In the present compilation project the iodine value in milk was based on a large number of individual samples that were analyzed by the TINE SA dairy company and the IMR. Based on scientific literature on the production of milk and its content of iodine, which showed no significant differences in iodine content based on milk fat content, we used the average value of iodine in all milk types, irrespective of fat content [39
]. Furthermore, the development of new cattle fodder including soy-based ingredients has influenced the content of iodine in Norwegian milk recent years [42
], and thus only analytical values for the two most recent years were included in our iodine food composition database. Not surprisingly, whey cheese had a much higher content of iodine than white cheese. Iodine is mostly found in the water fraction of milk (the whey), and thus it is concentrated in whey cheese.

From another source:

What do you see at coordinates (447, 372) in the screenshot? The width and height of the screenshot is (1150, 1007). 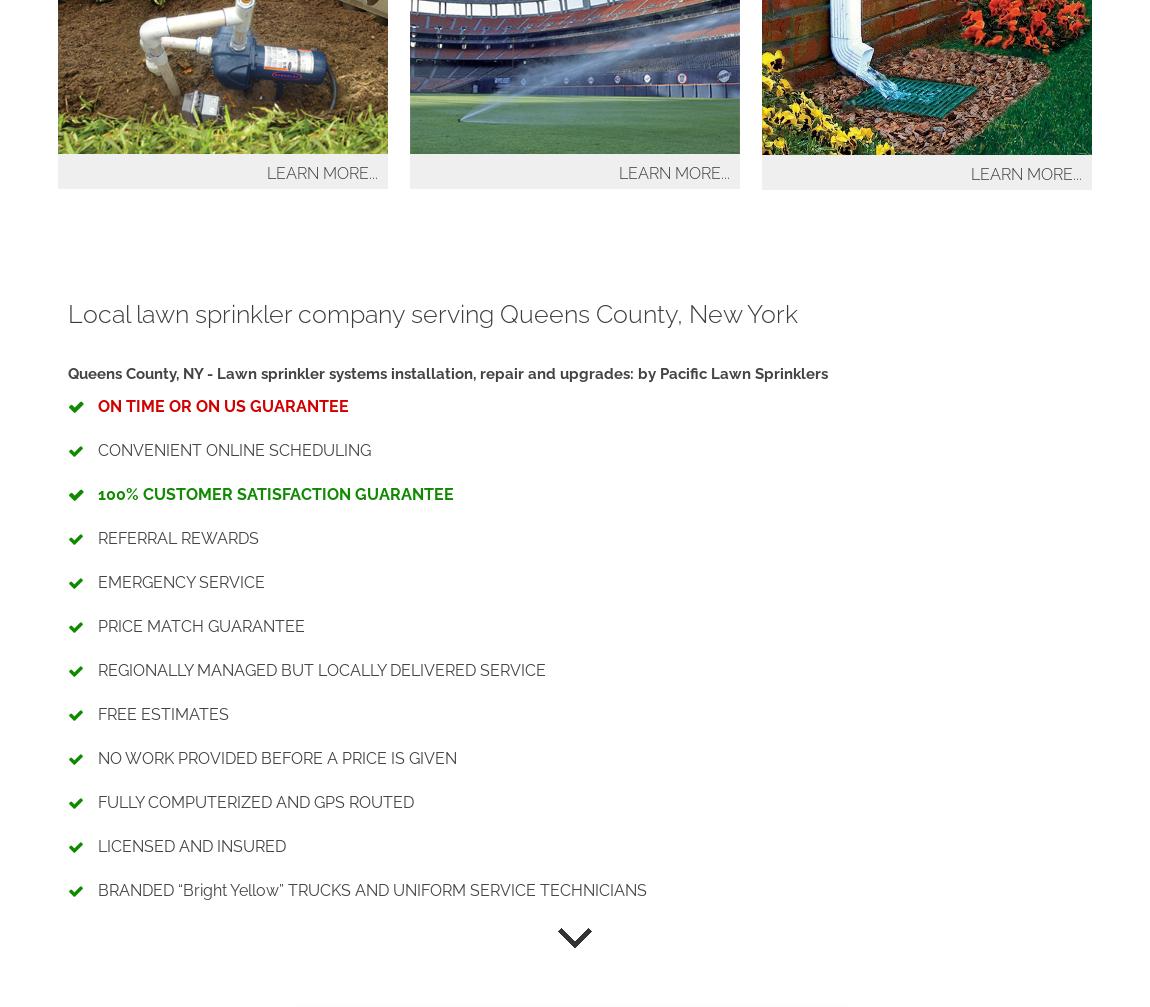 I see `'Queens County, NY - Lawn sprinkler systems installation, repair and upgrades: by Pacific Lawn Sprinklers'` at bounding box center [447, 372].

The iodine content of industrially produced bakery products may be higher than the values that we have compiled in this project. The reason is that between 2004 and 2016 at least 168 bread and other bakery products on the Norwegian food market, mostly imported products, were produced while using iodized salt in different concentrations, according to the NFSA list of fortification permits for bakery products that are imported and sold in Norway [44
]. We do not know how well the analytical samples, which are the basis of the present compilation, represent the total market of bread and bakery products, including the imported products. The average iodine content of bread and bakery products in our food composition database may therefore be too low, and therefore the estimations of iodine from bread may also be too low. Bread is a staple food in Norway, therefore new analyses of iodine in bread, both produced in Norway and imported products are warranted.
Up until recently, analytical food composition iodine values have been scarce. Fortunately, new initiatives are being taken and we look forward to the development of more and higher quality iodine food composition data from both Norwegian and international initiatives. Comprehensive coverage of iodine values will strengthen the intake estimations. We will continue to compile and update our iodine values in the future when new analytical values emerge from future analytical projects.